Just beyond the upper reach of the waves, I inscribed a three-circuit labyrinth in the damp sand.  I breathed to ground and center myself before stepping in.  As I walked the labyrinth, I asked myself, “What do you weave into your life?”  When I reached the center, I began to turn to face each direction “Earth Air Fire Water Spirit” became “Yod Heh Shin Vau Heh” as I called in the elements of creation into the center of my soul. I spoke words of creation out to each of the directions and then I settled down in the center to enter a light trance as I sang to and watched the waves.

“What do you weave into your life?”  At Beltane, I am always reminded that I am an agent can act effectively in this world.  It is my birthright and my duty to be who and what I am — a co-creator with the Great Divine, God Herself, the Heart of the Universe. Rather than lie back and let myself be thrown this way and that by life, I can pick myself up and weave together the threads of existence to create opportunities and take advantage of them.  I can help myself and others.  I am not helpless and passive.  While sometimes we need to just “be,” there are other times when we need to “do.”  And at Beltane, I remember that I have the right to be and the power to do — all to take the risk of stepping fully, consciously, and intentionally into my future.

To mark this remembering, I inscribed a pentacle in the sand at the center of the labyrinth and sealed the experience into my body.  Then I walk out and away back into ordinary time and space.

In Memory of my Grandmother

April 19th, 2008

family_1952 grandma_grandpa_me_1970

The body of my maternal grandmother, Jane Ellen Overall, died this last week on Wednesday, April 16, 10:03pm, at the age of 82.

I was taught to believe that her spirit lives on and is now reunited with her husband, my grandfather, who passed away over twenty years ago. On some level, I want to believe that. It would have made her happy.

On another level, I have to admit that I don’t know, and may never know, if our spirits continue, shaped by our physical lives and personality, after our bodies die.

I know what I don’t believe — in a heaven of eternal reward and a hell of eternal punishment. They don’t fit with my concept of the Ultimate nor with my experience of life. If life is a combination of a myriad of experiences, then I would expect the afterlife, or future lives, or whatever if there is anything, to be a similar combination. I suspect that anything eternally without change would be numbing after a while. And the universe is too varied for that.

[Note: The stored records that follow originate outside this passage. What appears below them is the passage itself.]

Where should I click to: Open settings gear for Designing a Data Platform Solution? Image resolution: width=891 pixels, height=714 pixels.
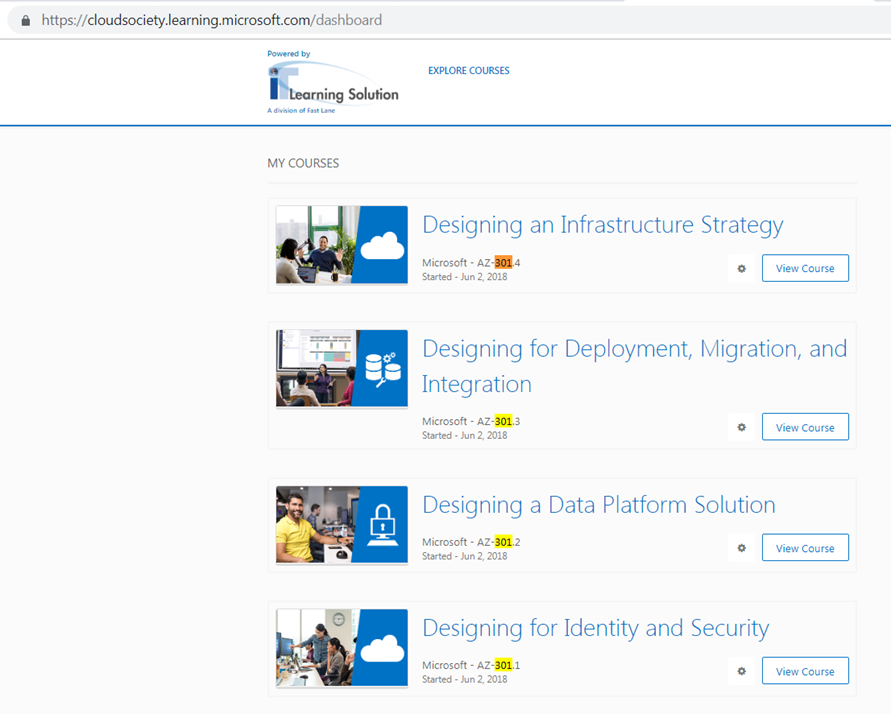click(741, 548)
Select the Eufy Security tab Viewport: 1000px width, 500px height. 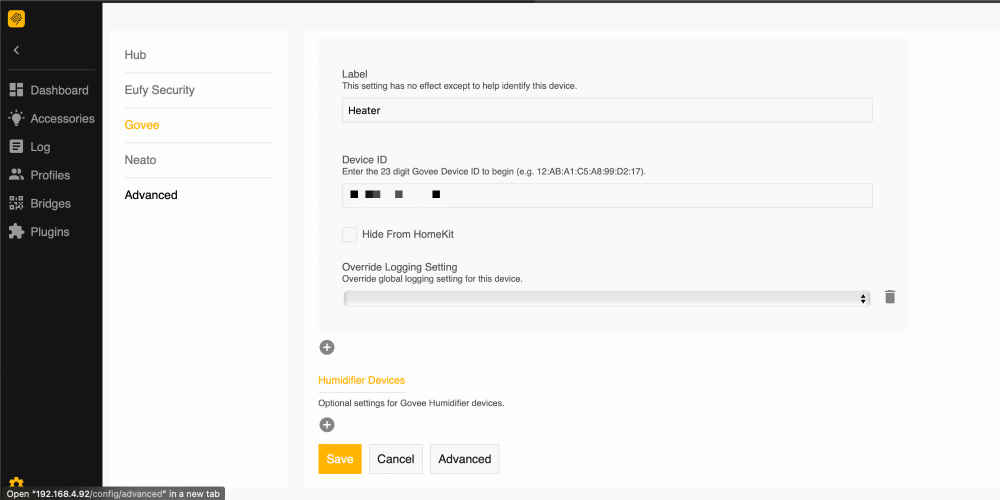pyautogui.click(x=159, y=90)
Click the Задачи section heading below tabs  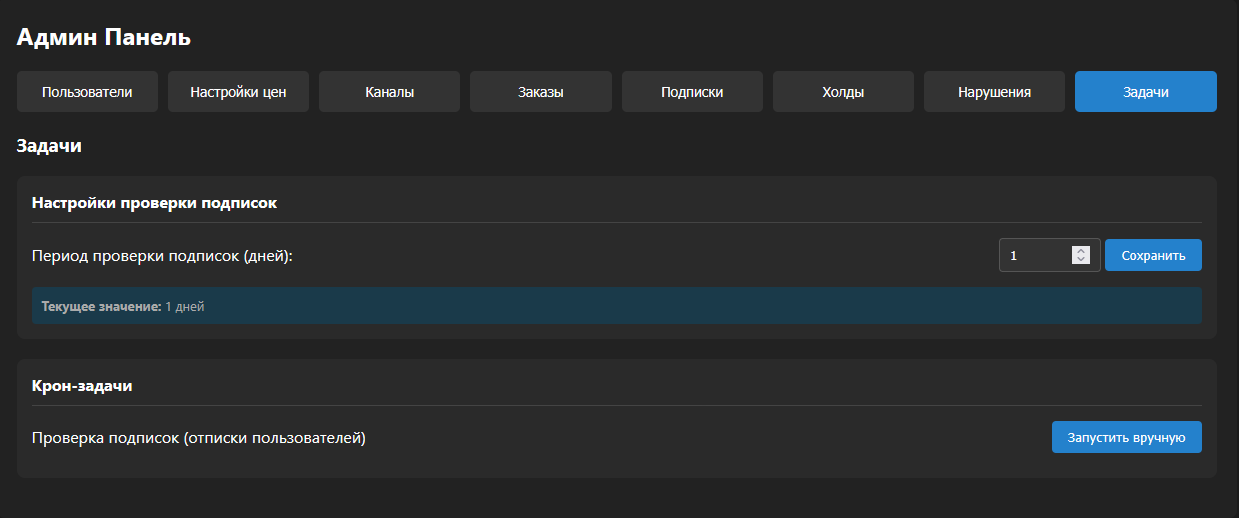pyautogui.click(x=49, y=146)
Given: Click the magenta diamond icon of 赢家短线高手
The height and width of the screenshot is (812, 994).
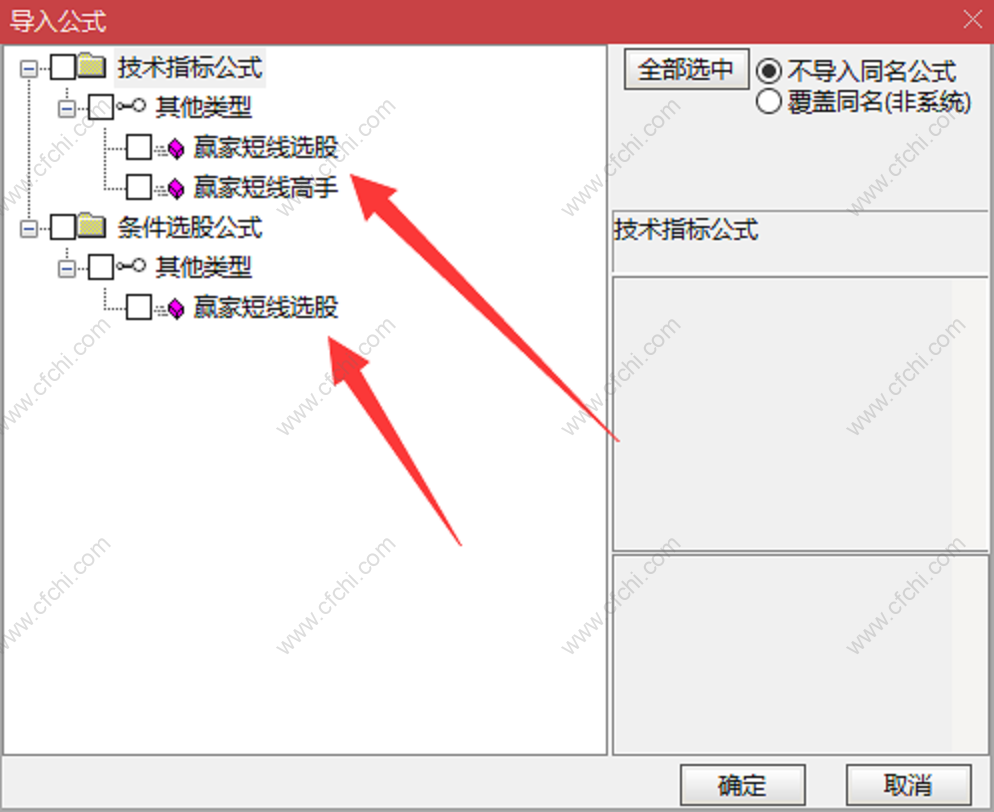Looking at the screenshot, I should pyautogui.click(x=176, y=188).
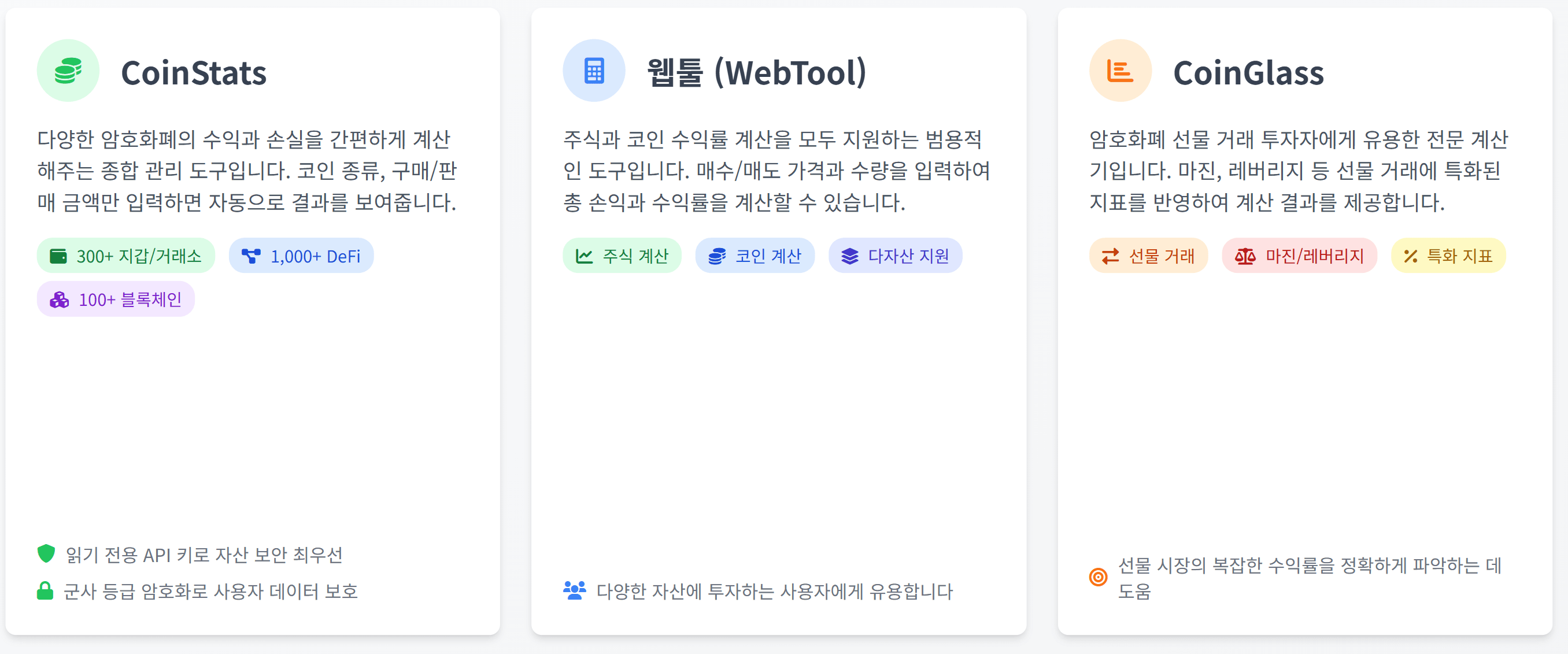Click the users icon in WebTool footer

click(575, 590)
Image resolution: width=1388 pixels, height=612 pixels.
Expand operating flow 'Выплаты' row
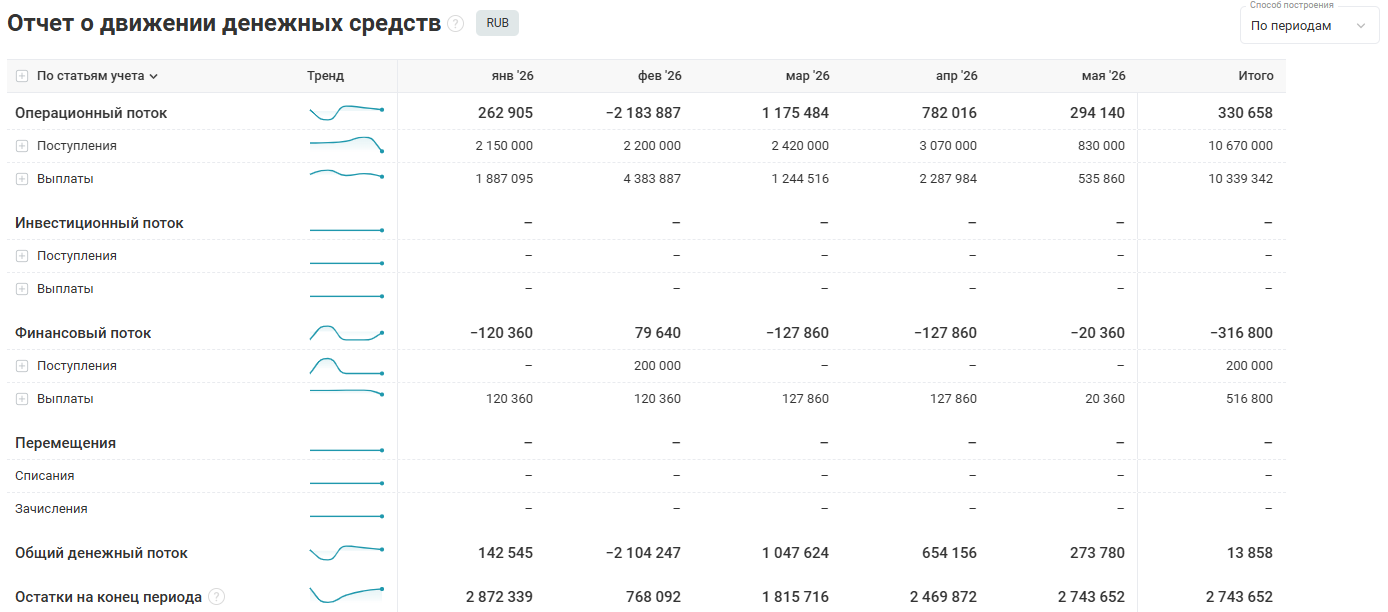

Perhaps when we die, we get what we expect — a kind of mentally constructed reality that lasts as long as we need it to. That might be nice, or not, depending on what one expects consciously and unconsciously.

Perhaps when we die, the part of us that is not physical regains its full non-physical awareness. Perhaps there are things that can only be experienced and perceived within our human form, and things that can only be experienced and perceived in non-physical existence. One is not better than the other — just different.

All of this assumes that there is a non-physical, or spiritual, or energetic, part of us that survives after the physical body dies. For the most part, I do believe that. But there is a niggling uncertainty that I have struggled to live with. Perhaps we all do.

Because really, truthfully, we do not know.

But because it was her truth, and her dream, I wish my grandparents happiness together again in each other’s arms.